“Ample silver. If I don’t get it, I’ll take it out of your hide, Ileth.”
“Bargain,” she said.
“Tie some sacking about my snout. You’ll want scarves.”
They took to the air.
As they glided into the plateau, she could feel the heat, even at a distance, on the wind off the volcano. “Be funny if they’re all dead by the time we get there,” Fespanarax said through the sack. “Let me know if it starts to get too hot for you. I can take more than you.”
Ileth didn’t reply. She was trying to see and keep ash out of her eyes at the same time.
The earthquakes were stronger close to the volcano. A smell like a hot stove hung in the air, even at Fespanarax’s altitude. Rock was falling off the plateau, either flaking off or breaking in sheets to crash into the more ancient rock pile below. Escape by the path was impossible.
The plateau was a waking nightmare or a preview of some hellish afterlife. Ash was everywhere, so deep you had to wade through it. The miners tied anything they could over their faces to filter out some of the ash—still, everyone was coughing. Some were sheltering in their little pits, but the sides kept collapsing and they had to climb out again. The plateau was hot enough to be unpleasant—the radiant heat of the lava was being carried by the winds westward over the plateau.
She couldn’t even begin this task. Fespanarax had to sweep his tail about to keep them away.

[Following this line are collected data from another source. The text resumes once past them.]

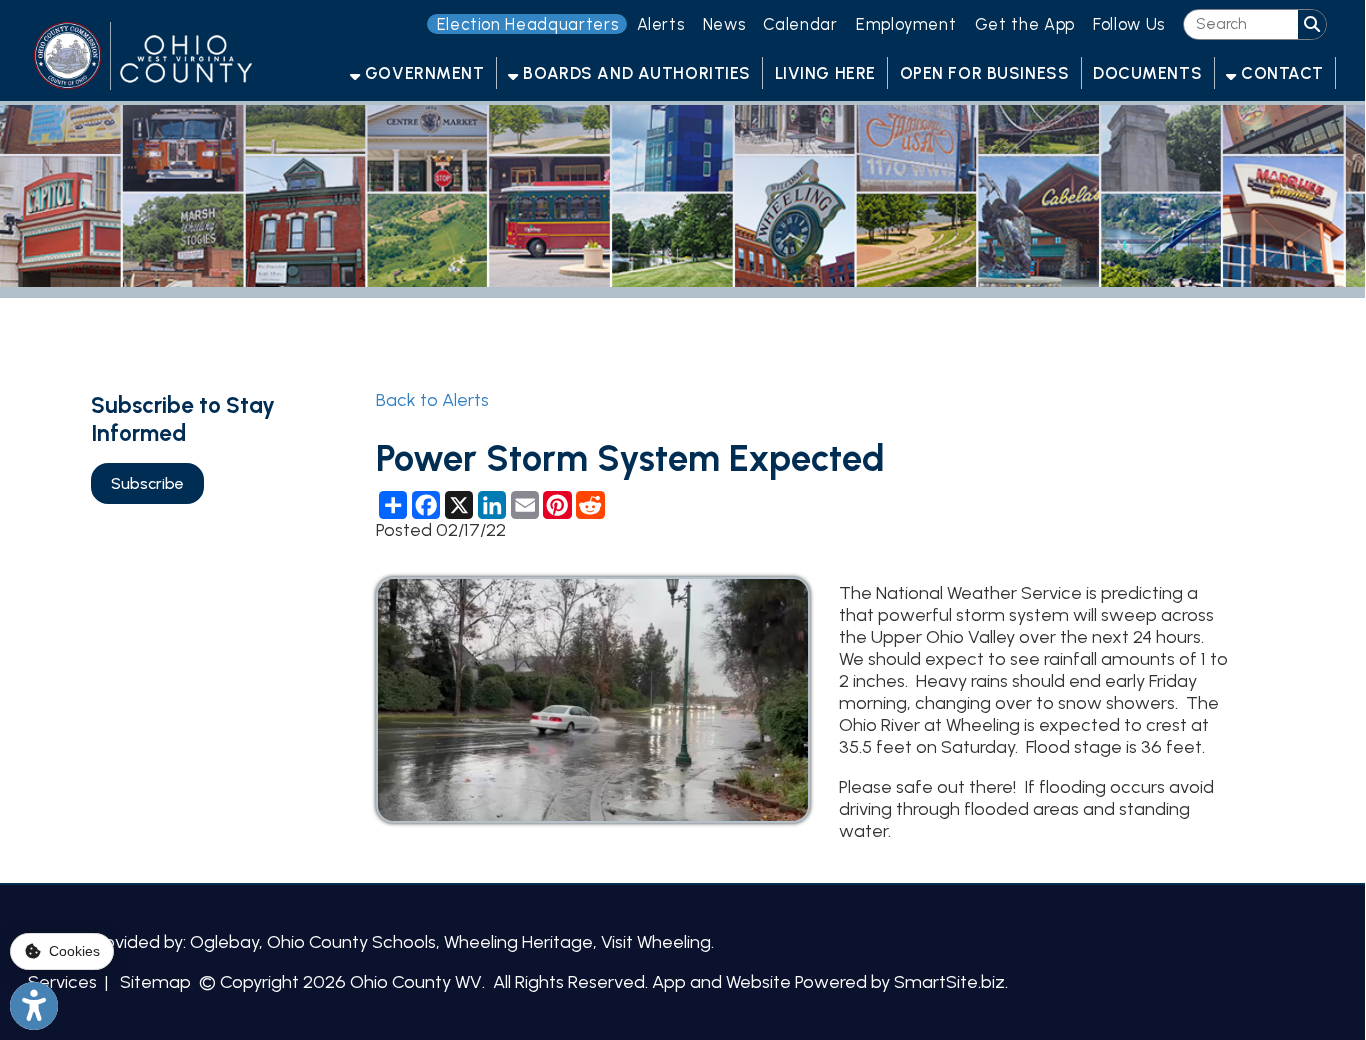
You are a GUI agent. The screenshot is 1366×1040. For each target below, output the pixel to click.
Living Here (825, 73)
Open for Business (985, 73)
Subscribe (147, 483)
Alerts (661, 24)
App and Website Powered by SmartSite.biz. (830, 982)
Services (62, 982)
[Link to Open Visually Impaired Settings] (34, 1006)
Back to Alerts (432, 400)
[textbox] (1241, 24)
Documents (1147, 73)
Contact (1280, 73)
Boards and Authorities (635, 73)
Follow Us (1129, 24)
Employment (906, 24)
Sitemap (155, 982)
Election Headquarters (528, 24)
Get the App (1025, 24)
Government (422, 73)
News (724, 24)
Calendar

“Just the children,” Ileth shouted. “Children only!”
Fespanarax only let people holding children near him. The others he beat back with his wings and tail. Ileth couldn’t let herself be overcome by the horror; she had to be careful with the knots, far more careful than when the Captain was watching her work. All she risked there was a whipping.
Frantic parents thrust their screaming children into her arms. The tears on the frightened children and babies made clean streaks running down their faces.
It was too much to take. She fixed them at every point she could, to the saddle, to the stirrups; she tied them on her own body.
“More. I can take more,” Fespanarax kept saying. Something seemed to have come alive in him. For the first time Ileth saw a flash of Fespanarax the Reckless.
She had fifteen. But there were more. She should have thought to fix the beer barrels on; she could have crammed a dozen more in them.
“We’ll be back,” she shouted to the desperate, tear-streaked faces. She met the eyes of the Tentkeeper. “Fast, girl, just go!” he shouted.
Fespanarax came off the plateau in something more like a controlled glide than a flight.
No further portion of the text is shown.